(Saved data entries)
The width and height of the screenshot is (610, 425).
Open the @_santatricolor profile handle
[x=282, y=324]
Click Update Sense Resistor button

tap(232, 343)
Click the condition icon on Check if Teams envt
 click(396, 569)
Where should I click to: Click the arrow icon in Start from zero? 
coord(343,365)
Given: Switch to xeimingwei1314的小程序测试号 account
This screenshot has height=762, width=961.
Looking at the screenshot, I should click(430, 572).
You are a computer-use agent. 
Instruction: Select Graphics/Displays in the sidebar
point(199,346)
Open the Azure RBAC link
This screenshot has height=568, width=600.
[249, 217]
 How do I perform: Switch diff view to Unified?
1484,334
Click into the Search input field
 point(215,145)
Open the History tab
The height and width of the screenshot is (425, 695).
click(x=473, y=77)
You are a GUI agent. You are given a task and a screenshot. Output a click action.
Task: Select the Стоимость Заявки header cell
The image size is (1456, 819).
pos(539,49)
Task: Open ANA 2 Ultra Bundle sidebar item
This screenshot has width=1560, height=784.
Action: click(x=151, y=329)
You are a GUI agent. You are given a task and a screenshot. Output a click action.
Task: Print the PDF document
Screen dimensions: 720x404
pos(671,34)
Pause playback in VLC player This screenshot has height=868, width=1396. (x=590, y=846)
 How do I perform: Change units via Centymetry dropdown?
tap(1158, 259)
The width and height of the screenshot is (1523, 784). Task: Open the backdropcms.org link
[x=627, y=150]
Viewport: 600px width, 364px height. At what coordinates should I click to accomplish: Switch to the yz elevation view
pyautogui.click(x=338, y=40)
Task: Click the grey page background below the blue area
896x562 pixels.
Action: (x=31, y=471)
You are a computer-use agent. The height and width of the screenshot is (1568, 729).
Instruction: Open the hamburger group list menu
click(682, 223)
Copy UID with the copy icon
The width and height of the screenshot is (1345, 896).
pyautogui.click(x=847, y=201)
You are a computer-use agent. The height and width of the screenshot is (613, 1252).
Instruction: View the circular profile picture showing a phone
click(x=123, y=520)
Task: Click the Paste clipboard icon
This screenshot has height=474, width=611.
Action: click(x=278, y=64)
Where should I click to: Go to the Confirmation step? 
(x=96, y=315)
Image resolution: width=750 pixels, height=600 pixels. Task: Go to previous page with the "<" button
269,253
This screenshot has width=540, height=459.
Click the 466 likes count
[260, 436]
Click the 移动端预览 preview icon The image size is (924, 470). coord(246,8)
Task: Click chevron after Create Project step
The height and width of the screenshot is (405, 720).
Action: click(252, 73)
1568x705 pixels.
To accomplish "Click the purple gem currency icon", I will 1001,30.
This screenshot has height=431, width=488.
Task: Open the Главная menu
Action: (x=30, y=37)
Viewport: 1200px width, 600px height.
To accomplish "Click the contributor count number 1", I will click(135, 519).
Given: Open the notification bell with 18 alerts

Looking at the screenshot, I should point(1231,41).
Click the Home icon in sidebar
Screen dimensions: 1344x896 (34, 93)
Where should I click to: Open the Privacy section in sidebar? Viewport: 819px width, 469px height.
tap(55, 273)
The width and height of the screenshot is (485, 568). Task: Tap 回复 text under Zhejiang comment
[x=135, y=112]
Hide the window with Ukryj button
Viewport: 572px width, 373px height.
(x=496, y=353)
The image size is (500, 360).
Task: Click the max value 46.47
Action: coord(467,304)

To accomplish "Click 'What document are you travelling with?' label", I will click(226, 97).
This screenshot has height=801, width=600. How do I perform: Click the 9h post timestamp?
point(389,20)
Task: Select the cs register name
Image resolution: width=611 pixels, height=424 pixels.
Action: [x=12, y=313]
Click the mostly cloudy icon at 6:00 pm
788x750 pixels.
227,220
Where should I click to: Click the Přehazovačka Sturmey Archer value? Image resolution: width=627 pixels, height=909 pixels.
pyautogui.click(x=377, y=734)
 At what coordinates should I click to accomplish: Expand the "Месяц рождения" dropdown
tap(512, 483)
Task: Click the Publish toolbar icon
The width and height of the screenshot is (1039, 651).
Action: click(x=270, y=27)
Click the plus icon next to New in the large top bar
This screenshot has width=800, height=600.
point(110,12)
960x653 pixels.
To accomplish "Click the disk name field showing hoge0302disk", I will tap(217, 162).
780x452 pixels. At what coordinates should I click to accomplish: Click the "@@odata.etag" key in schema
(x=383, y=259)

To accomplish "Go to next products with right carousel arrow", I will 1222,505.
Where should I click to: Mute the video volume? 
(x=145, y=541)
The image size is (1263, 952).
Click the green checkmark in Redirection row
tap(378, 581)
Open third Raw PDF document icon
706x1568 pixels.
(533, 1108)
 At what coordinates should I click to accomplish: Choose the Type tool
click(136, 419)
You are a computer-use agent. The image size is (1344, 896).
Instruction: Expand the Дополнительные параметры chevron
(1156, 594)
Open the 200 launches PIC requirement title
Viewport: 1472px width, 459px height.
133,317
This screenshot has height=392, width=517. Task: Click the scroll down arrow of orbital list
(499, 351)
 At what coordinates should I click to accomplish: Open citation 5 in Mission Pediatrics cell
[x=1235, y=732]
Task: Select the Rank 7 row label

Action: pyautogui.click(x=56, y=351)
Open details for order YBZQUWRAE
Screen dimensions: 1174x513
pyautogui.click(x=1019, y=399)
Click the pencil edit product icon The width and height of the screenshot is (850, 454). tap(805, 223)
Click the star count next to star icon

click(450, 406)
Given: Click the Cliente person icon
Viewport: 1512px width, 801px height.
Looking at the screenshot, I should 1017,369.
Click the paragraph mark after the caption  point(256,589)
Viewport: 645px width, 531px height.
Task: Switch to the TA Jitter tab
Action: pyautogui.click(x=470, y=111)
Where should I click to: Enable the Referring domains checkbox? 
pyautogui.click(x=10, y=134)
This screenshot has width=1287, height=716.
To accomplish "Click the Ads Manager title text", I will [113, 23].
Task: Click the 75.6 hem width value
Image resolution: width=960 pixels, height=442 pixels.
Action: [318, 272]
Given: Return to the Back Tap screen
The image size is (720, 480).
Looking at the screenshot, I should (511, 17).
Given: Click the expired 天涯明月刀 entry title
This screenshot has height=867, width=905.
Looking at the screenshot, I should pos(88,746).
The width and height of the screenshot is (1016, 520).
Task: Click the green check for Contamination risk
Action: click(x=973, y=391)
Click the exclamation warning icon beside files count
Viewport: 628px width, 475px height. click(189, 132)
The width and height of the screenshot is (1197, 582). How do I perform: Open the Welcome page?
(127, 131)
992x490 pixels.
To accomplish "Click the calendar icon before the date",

-- Requirement --
Your answer should be a single number: how many lines in the data above include "agent"?

-- Solution below --
6